# Commodities for beginners?



## colly (12 May 2007)

I've been on the lookout for the right type of investment for me after I sold some shares and want to put my savings to work. After seeing Mark Shipman on the Late Late show ([broken link removed]) I agree that there is serious money to be made from emerging markets like China etc and commodites look very interesting. I bought his book yesterday and hope read it this weekend, but wanted to see if anyone here wants to throw in their two cents, and if anyone can point me to some good sites to learn more about commodities.

Just found precious thread on Mark Shipman here


----------



## joe sod (12 May 2007)

*Re: Commodities for Beginners???*

I saw the show myself and was very impressed with mark shipman, I have also just bought the book, apparently it is flying out of the bookstores. I have been invested in oil companies and agricultural companies for the last few years and have done well. There are a few websites which got be onto it moneyweek.com being one althought to get the juicy information you have to subscribe although they have alot of excellent free stuff aswell, gold.ie is an excellent irish one specialising in gold and silver investments but also has excellent international articles on commodity investing and financial information. There is very little in the irish media or stock market on commodities so you will be investing and researching abroad.
++++
[What the task asks]
In the forum thread on commodities for beginners, which Irish website specializing in gold and silver investments does joe sod recommend?

[Entries shown]
++++
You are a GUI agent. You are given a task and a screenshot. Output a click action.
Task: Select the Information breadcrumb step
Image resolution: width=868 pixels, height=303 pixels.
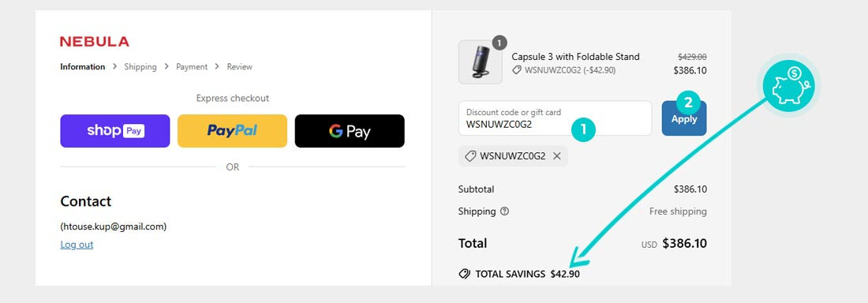click(x=83, y=66)
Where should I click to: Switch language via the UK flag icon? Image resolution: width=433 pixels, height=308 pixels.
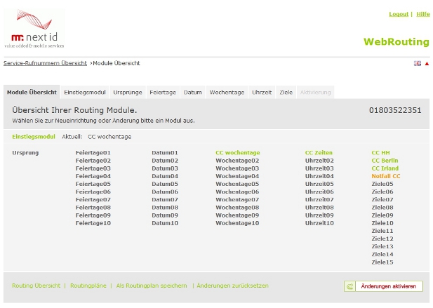pyautogui.click(x=417, y=63)
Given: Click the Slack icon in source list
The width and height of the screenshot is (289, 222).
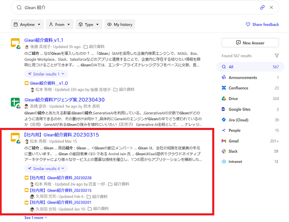Looking at the screenshot, I should [x=224, y=151].

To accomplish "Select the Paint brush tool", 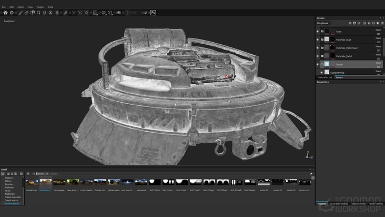I will (x=20, y=12).
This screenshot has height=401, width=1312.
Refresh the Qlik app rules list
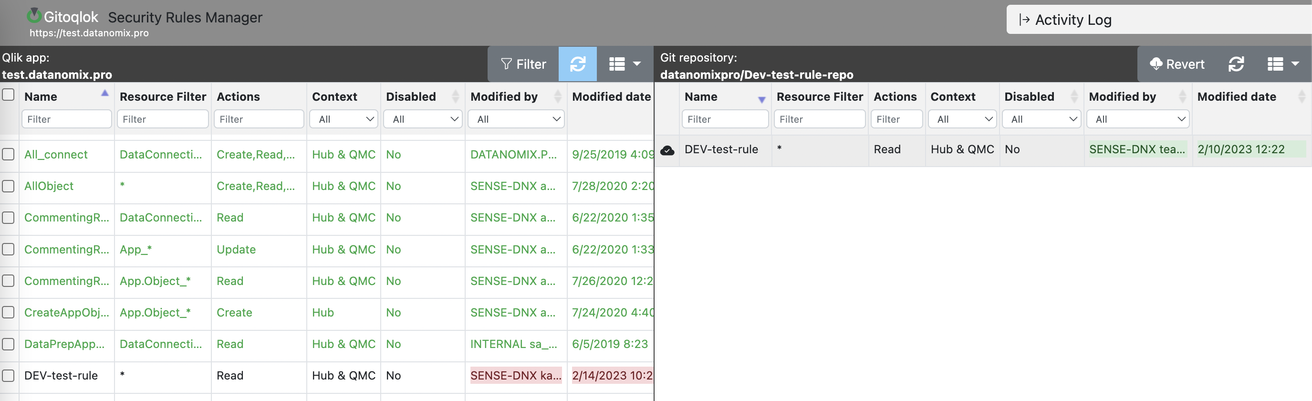pyautogui.click(x=577, y=64)
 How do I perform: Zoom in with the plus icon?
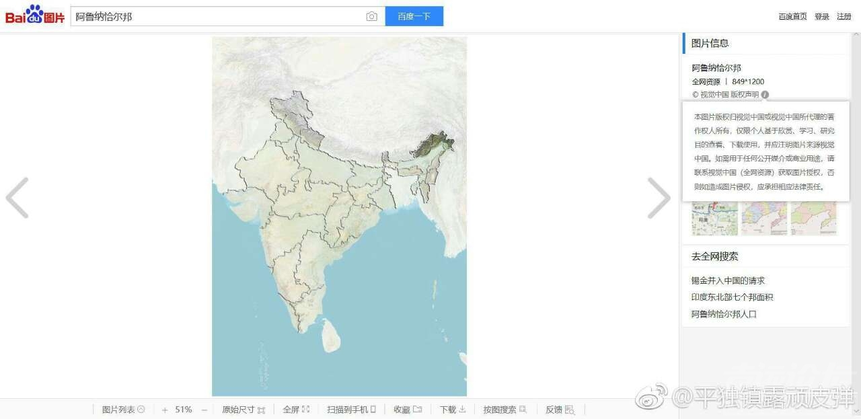tap(165, 410)
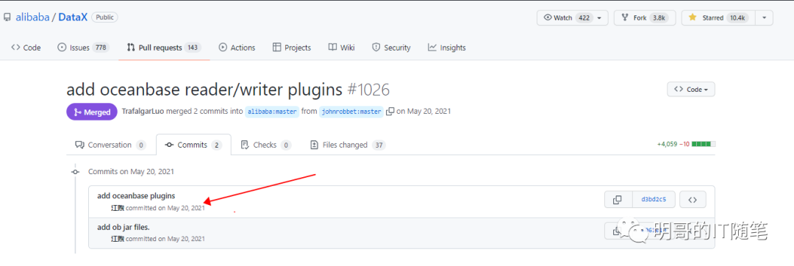Image resolution: width=794 pixels, height=266 pixels.
Task: Expand the green Code dropdown button
Action: [x=691, y=90]
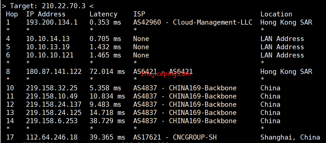Select IP 219.158.24.137 at hop 12
Image resolution: width=326 pixels, height=143 pixels.
(x=54, y=104)
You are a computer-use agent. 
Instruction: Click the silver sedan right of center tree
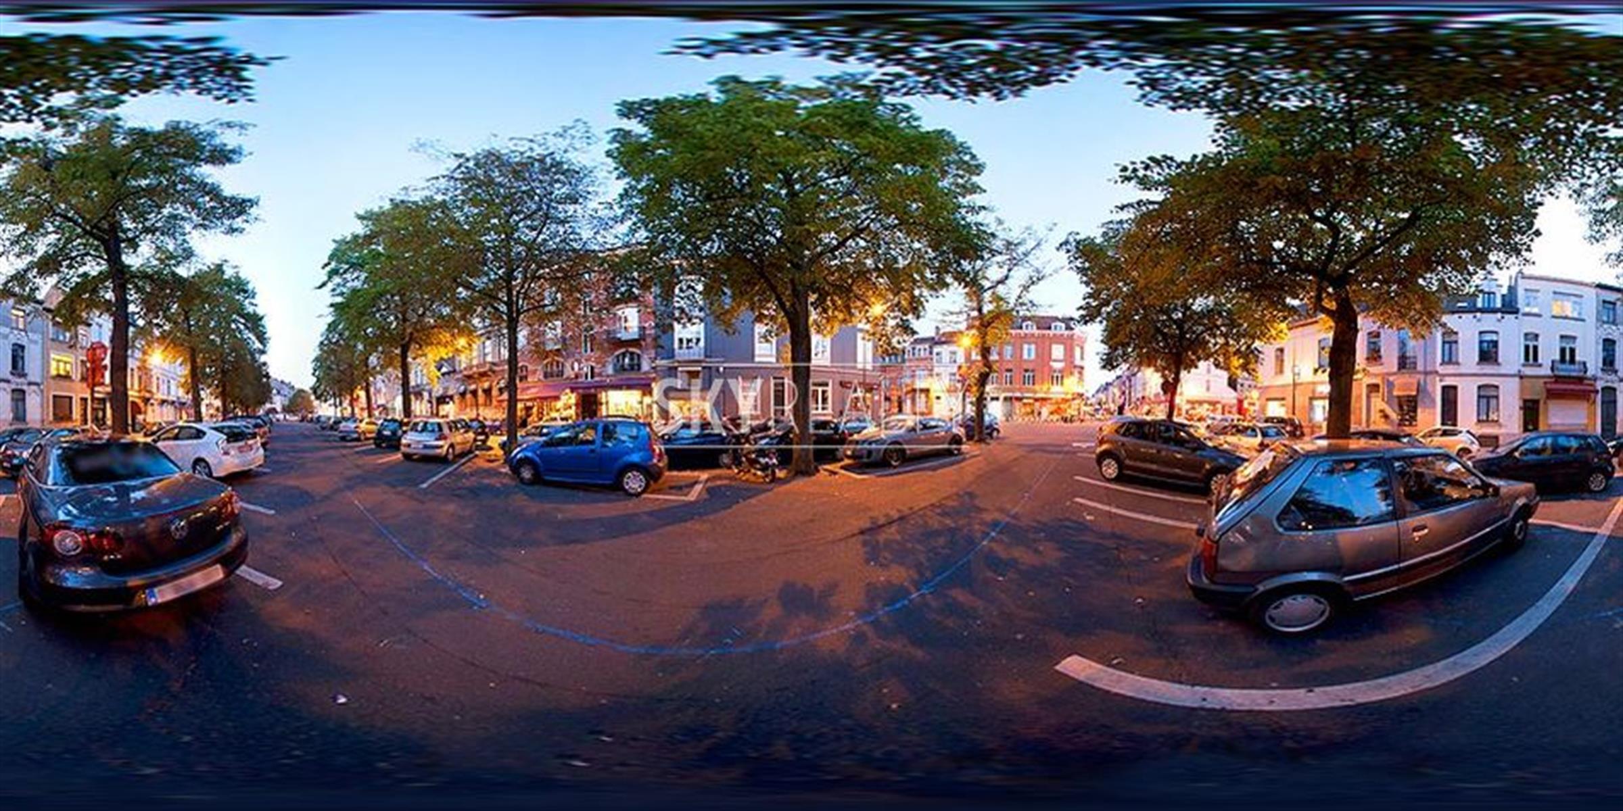pos(905,440)
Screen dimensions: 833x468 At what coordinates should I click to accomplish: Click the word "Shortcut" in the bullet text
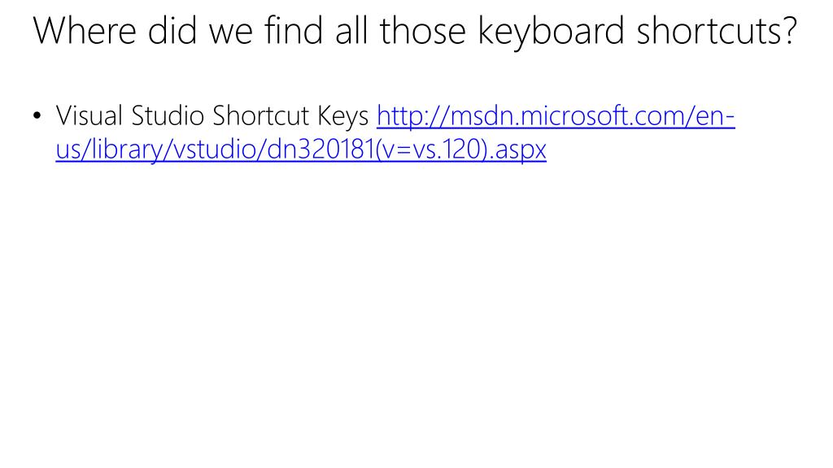pos(261,115)
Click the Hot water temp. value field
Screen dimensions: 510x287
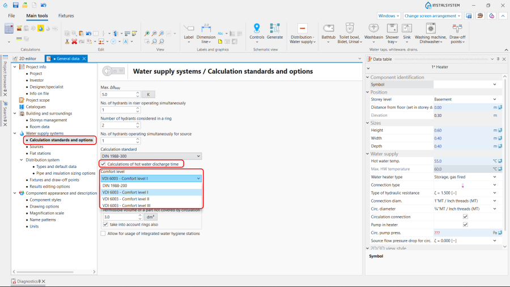point(459,161)
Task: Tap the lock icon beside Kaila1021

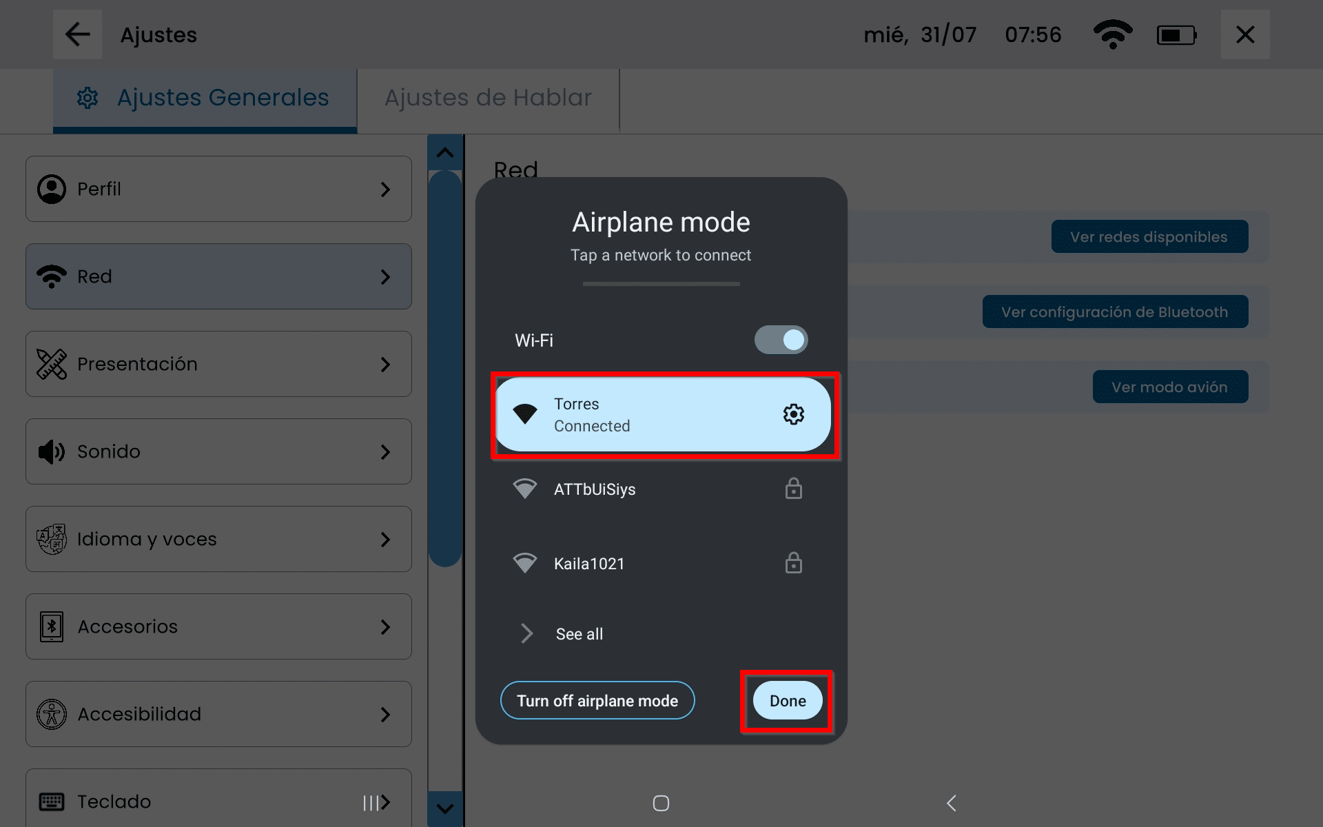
++++
[Solution for this exercise]
gold.ie